Since he had no idea for the source of what "I" could smell, I launched into my normal "stench detection and elimination" routine. I checked the normal culprits " emptied the kitchen garbage, checked the cat litter box, hunted in the cabinet for a rotten potato or onion, and put all the laundry into the wash machine in case there was a musty wet item in the hamper, ripening in the Oklahoma summer heat. I also gave a sniff to both our dogs, in case they'd found something dead to roll in, but they were innocent this time. The stench remained, if anything, even stronger.
So I escalated to "stage two." I dumped a box of baking soda into, and then ran the garbage disposal. I opened both of my vacuum cleaners and put the bags in the outdoor trash, sniffed around both refrigerators and checked all the individual room trash bins.

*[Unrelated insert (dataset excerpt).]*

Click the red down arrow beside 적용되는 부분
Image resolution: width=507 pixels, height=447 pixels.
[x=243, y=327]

I ran water in all the sinks, flushed all the toilets, and checked the shower stall. Nothing.
Stage two used to prioritize my kid's bedrooms where I might find some sort of decaying biological matter like a turtle shell, shoes with damp organic slime on them, or the remnants of an unauthorized snack rotting away under the bed and covered with ants. But no week-old wet bathing suits were piled up in the closets any more, as the kids are long gone and their rooms remain pristine and stench-free now.
I again quizzed my husband in frustration. I knew he'd been working on unplugging a sink in his workshop, but he was sure there was no connection between the piping for that sink and the house proper. It would seem he was right as the garage and workshop were not stinky. I lit some candles and continued my sniffing and prowling, because we were expecting company that afternoon and the thought of my reeking house with visitors was making me totally crazy.

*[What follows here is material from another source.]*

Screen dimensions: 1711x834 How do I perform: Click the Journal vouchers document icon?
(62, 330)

The next time I went into the kitchen I looked in the sink and behold! Black crud had boiled up in the bottom of the sink, and I knew the workshop project was sure to be the source of the smell. (Husband came in to inspect my evidence, which he accepted, but still did not notice the odor.)
But with the mystery solved, and the workshop sink unplugged, the stink finally vacated the house and I was able to relax.

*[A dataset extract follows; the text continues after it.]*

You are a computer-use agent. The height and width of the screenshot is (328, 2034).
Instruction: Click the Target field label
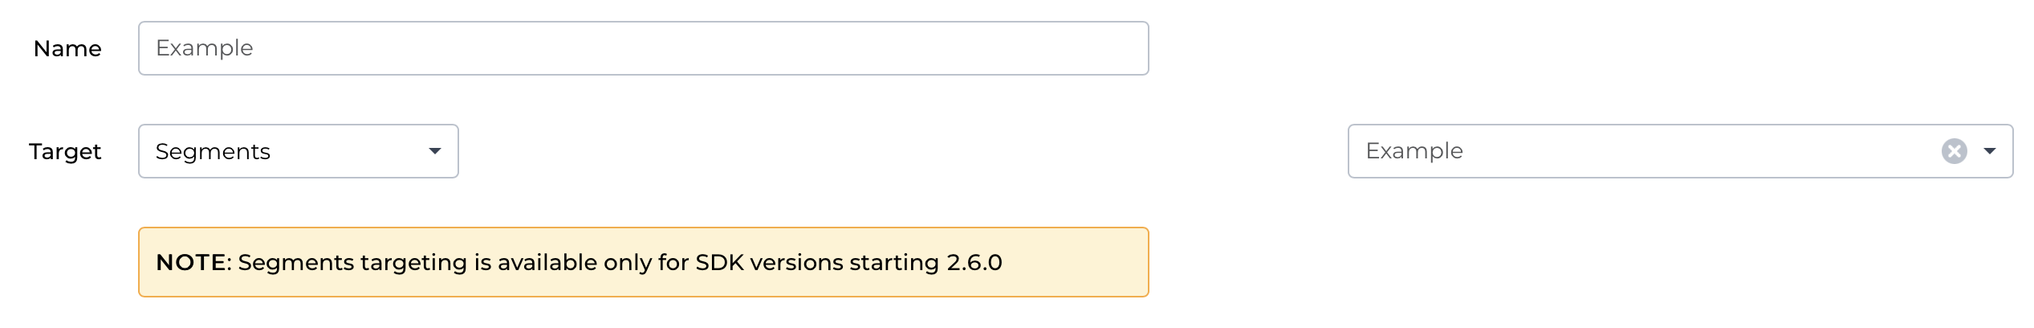point(65,151)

Researchers have documented that women's brains have more cells in the olfactory bulb (which helps us smell) than men do. They have measured the difference between men's and women's smelling "capability" as 43 to 50% better " with women having by far better noses. It is not clear why exactly women's sense of smell evolved to be so much more effective, but I can vouch for the difference in my house, at least.
One interesting theory I read somewhere years ago was that since women in most cultures do the food preparation chores, this heightened sense of smell was invaluable in detecting spoiled food. Getting food poisoning could cause small children to become dehydrated and die in the days before medical help was available, and a father or mother debilitated by food-borne sickness could put the safety and security of an entire early family at risk. So a woman's ability to keep her family's food supply safe was a life-saving skill.
That theory makes sense to me. Although my nose probably didn't prevent any fatalities in my family, it sure allowed me to locate some nasty-smelling items in my kid's backpacks and bedrooms over the years. In fact, I could probably do an entire column just on that topic alone!